Texto de referencia
De ahí que el oficialismo acuse a la oposición de hacer demagogia con las tarifas, ya que un mayor déficit debería ser financiado con más deuda, cuyo costo recaería sobre todos los sectores sociales. Y la oposición acuse al Gobierno de insensibilidad ante el malestar provocado por los últimos aumentos que se refleja en las encuestas, aunque el proyecto apunta a endosarle este costo político y el de un veto presidencial si se convirtiera en ley.
De todos modos la sola presentación de esta iniciativa, que reunificó -aunque más no sea transitoriamente- a las dispersas vertientes del peronismo, se sumó al largo listado de factores internos que alimentaron la escalada del dólar. La lectura de los mercados fue que podría comprometer la gobernabilidad y los proyectos de inversión en marcha en el sector energético, al engrosar el prontuario argentino de cambios de reglas. A esto se agrega que el debate tarifario relegó el tratamiento de la reforma del mercado de capitales, frenada hace un año en el Congreso. Desde el flanco empresarial, el Foro de Convergencia (que nuclea a entidades como AEA, IDEA y ABA) pidió a los partidos de la oposición que trabajen en conjunto con el Gobierno para encontrar soluciones a la situación crítica del mercado energético, pero sin apelar a recursos demagógicos que harían retrotraer el camino iniciado.

Consigna 1
Reescribe en forma de lista breve el párrafo del texto sobre el debate tarifario que comienza con "De todos modos la sola presentación", conservando sus datos principales.
Consigna 2
Retoma el texto sobre el debate tarifario después de su última oración y continúalo con un párrafo más.
Los ítems no intervienen en esta actividad.

Ítems

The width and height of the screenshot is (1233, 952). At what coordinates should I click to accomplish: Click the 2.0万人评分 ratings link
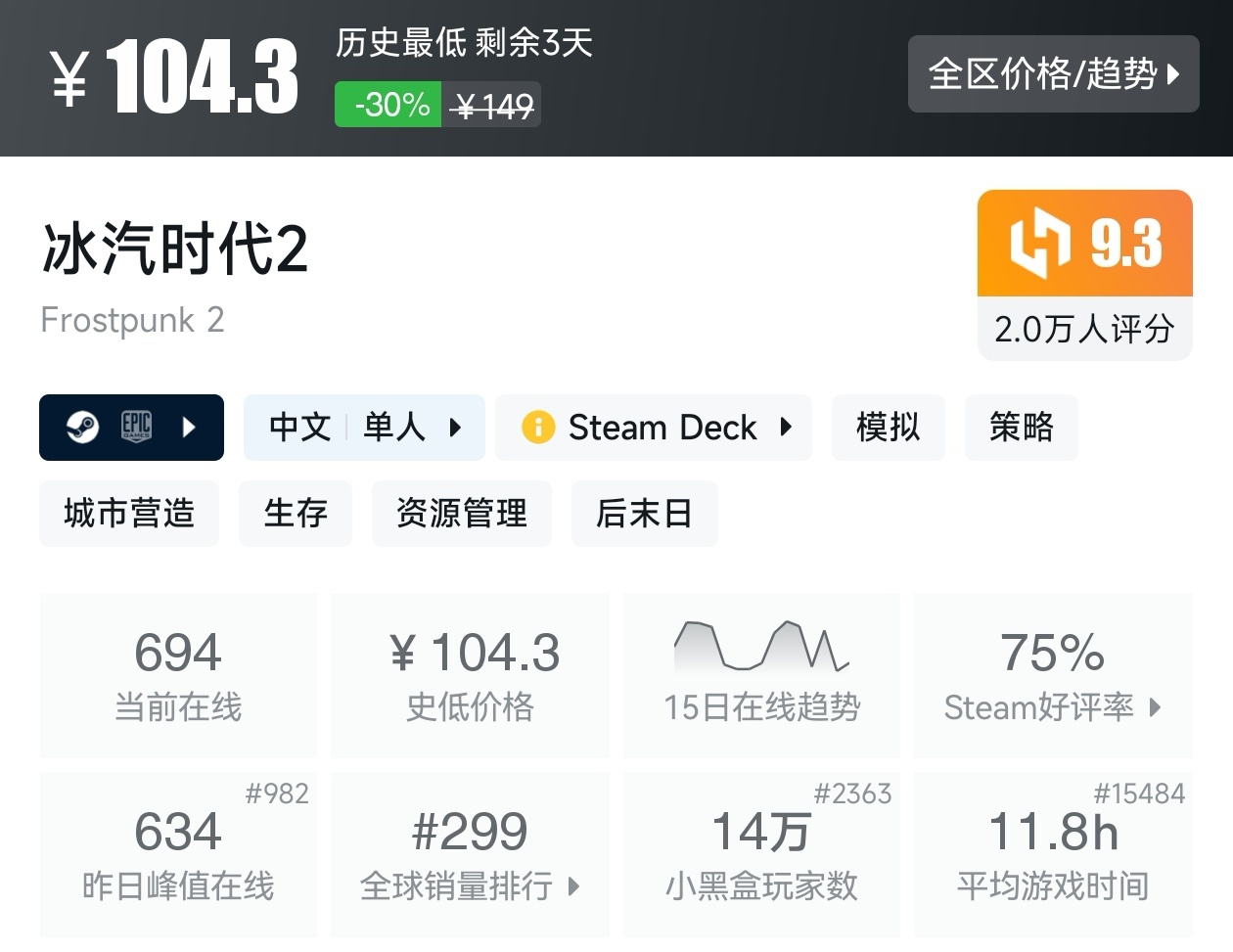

---

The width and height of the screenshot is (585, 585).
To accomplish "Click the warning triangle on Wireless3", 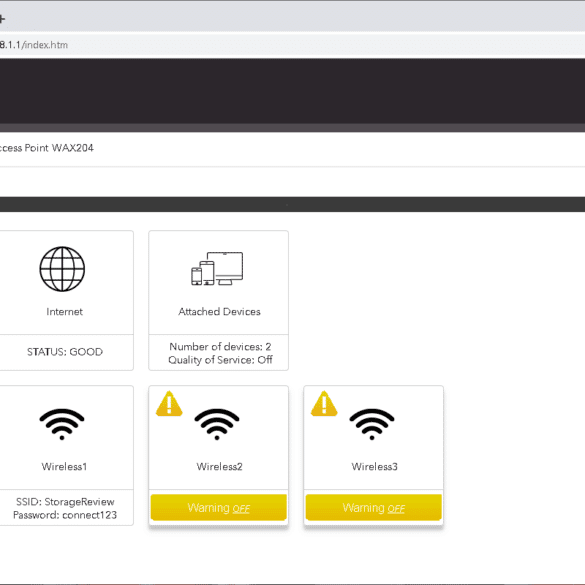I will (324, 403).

Respuesta 1
- La presentación de la iniciativa reunificó, aunque fuera transitoriamente, a las vertientes del peronismo y se sumó a los factores internos que alimentaron la escalada del dólar.
- Los mercados interpretaron que podía comprometer la gobernabilidad y los proyectos de inversión en el sector energético, al agregar otro cambio de reglas.
- El debate tarifario relegó la reforma del mercado de capitales, frenada hace un año en el Congreso.
- El Foro de Convergencia (AEA, IDEA y ABA) pidió a la oposición trabajar con el Gobierno en soluciones para el mercado energético, sin recursos demagógicos.

Respuesta 2
Por su lado, los economistas Lisandro Barry y Raúl Palacio recordaron en un informe que en 2014 y por sugerencia de Sergio Massa, el grupo integrado por los 8 exsecretarios de Energía de gobiernos democráticos elaboró un documento con consensos políticos para salir de la crisis energética, firmado por los principales candidatos presidenciales, con excepción de Daniel Scioli, antes de las elecciones de 2015. En su punto XII, establece que "los precios y tarifas deberán retribuir los costos totales de los bienes y servicios, asociados a estándares de calidad y confiabilidad preestablecidos. Se reducirán los subsidios presupuestarios a la energía no justificados socialmente, con la meta de tener precios mayoristas únicos en los mercados de gas y de electricidad y con el objetivo de finalizar el período de transición definido con un set de precios y tarifas que reflejen costos económicos. Para aquellos usuarios vulnerables según indicadores socioeconómicos, se establecerá una política de subsidios focalizados (tarifa social)". Los autores concluyen en que llama la atención que el arco opositor ignore ahora esos acuerdos y "proponga irresponsablemente soluciones demagógicas, técnicamente simplistas y fiscalmente inviables" y que el Gobierno no muestre que el camino seguido se basa en esos consensos.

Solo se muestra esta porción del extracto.